A page from the "Causes of Color" exhibit...

Shooting stars

Meteors and meteor showers

Meteors and meteor showers

A meteor is a falling star, or shooting star, caused when a meteorite (a rock or dust particle) or asteroid ignites upon hitting the earth’s atmosphere.

Meteors are bright and white in color, but using spectroscopy to separate the constituent colors in this light provides valuable information about their composition through their emission spectrum “fingerprint.”

A meteorite may come from a comet, remnants from an asteroid collision, or another form of space debris. Light is emitted when friction with the gas particles in our atmosphere sets the falling object alight. A meteor brighter than the planets in the sky is known as a fireball. Asteroids are pieces of rock far smaller than planets, most orbiting the sun in a belt between Mars and Jupiter.

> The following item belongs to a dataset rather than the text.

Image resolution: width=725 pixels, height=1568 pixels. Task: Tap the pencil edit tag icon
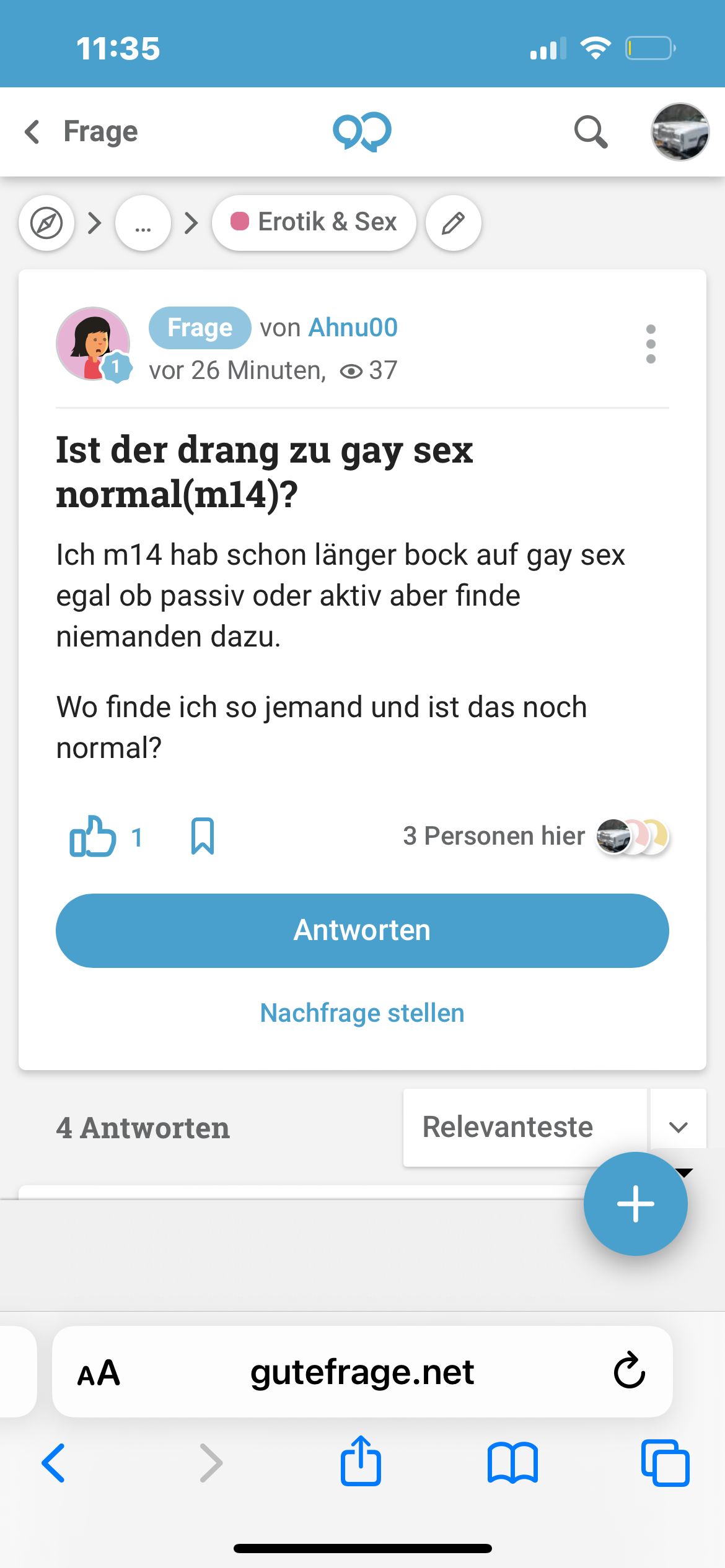tap(454, 223)
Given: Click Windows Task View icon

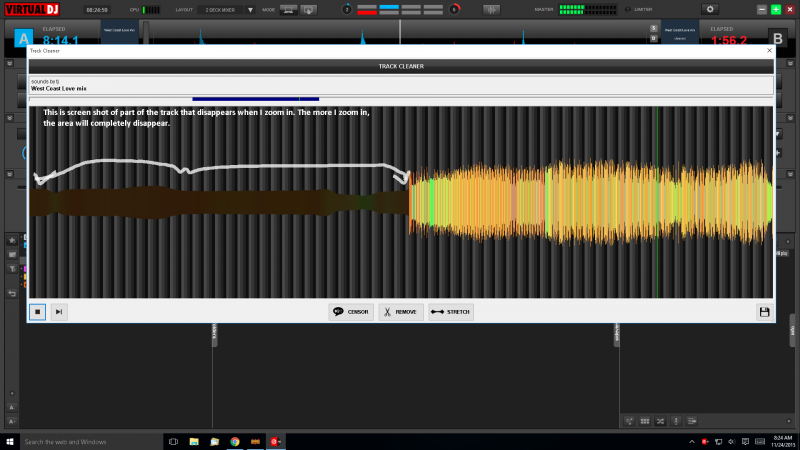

Most meteorites are destroyed by the heat of friction as they penetrate the earth’s atmosphere. The small fraction that reach the earth’s surface are of enormous interest, as they allow us to chemically analyze their composition and refine the information we have gleaned from their spectra.

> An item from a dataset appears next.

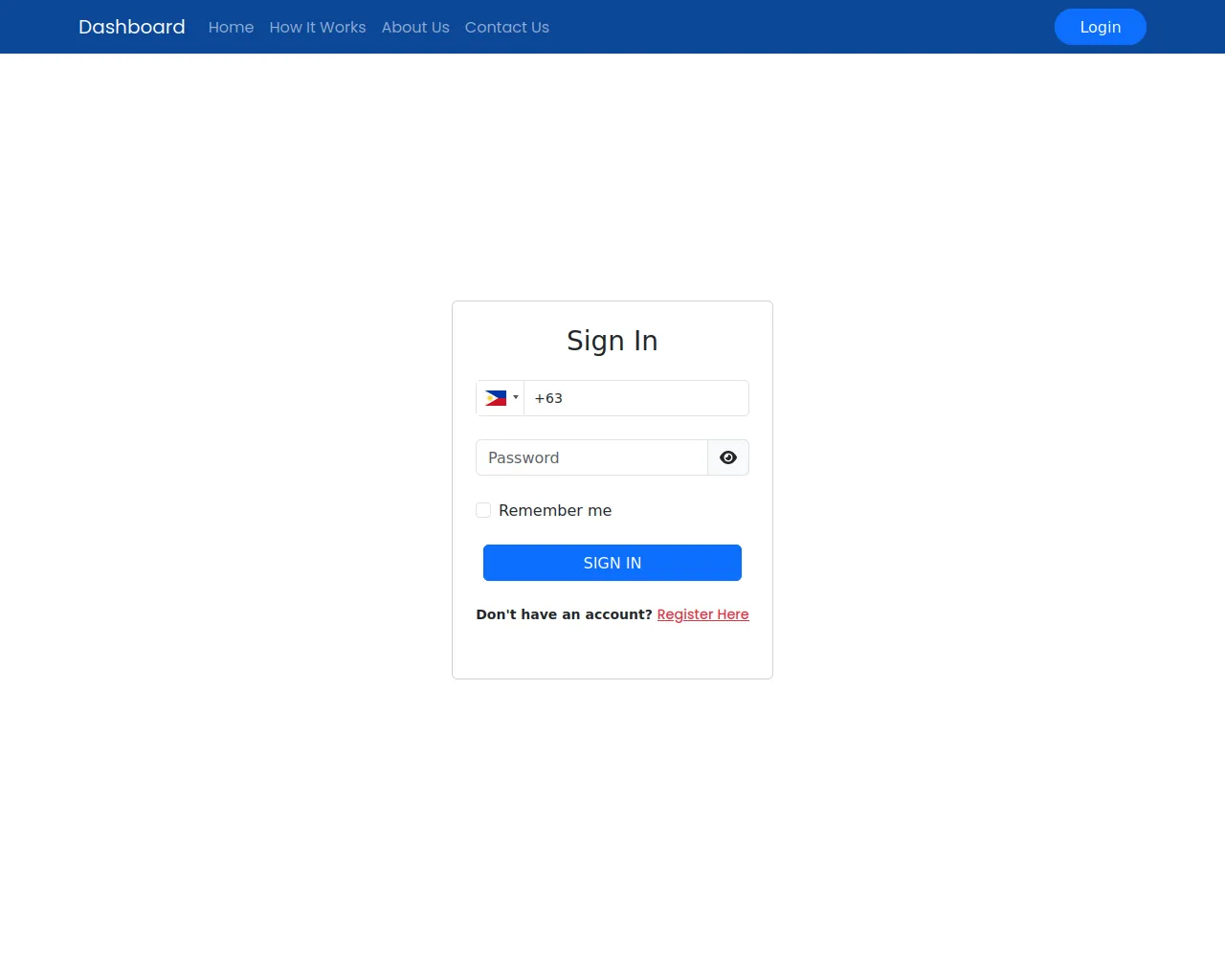
Task: Click the Dashboard brand logo text
Action: pyautogui.click(x=132, y=27)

In early 2009, pieces of meteorite were linked to a specific asteroid, known as 2008 TC3, which had collided with the earth’s atmosphere. This created a rare opportunity to confirm what the meteorite and asteroid reflectance spectra indicated about its composition.

These spectacular meteor showers are leonids (they appear in the constellation of Leo). In the picture at right, the circular trails mark the path of stars around the celestial north pole through the course of a long exposure photograph, while the straight line marks the path of a meteor.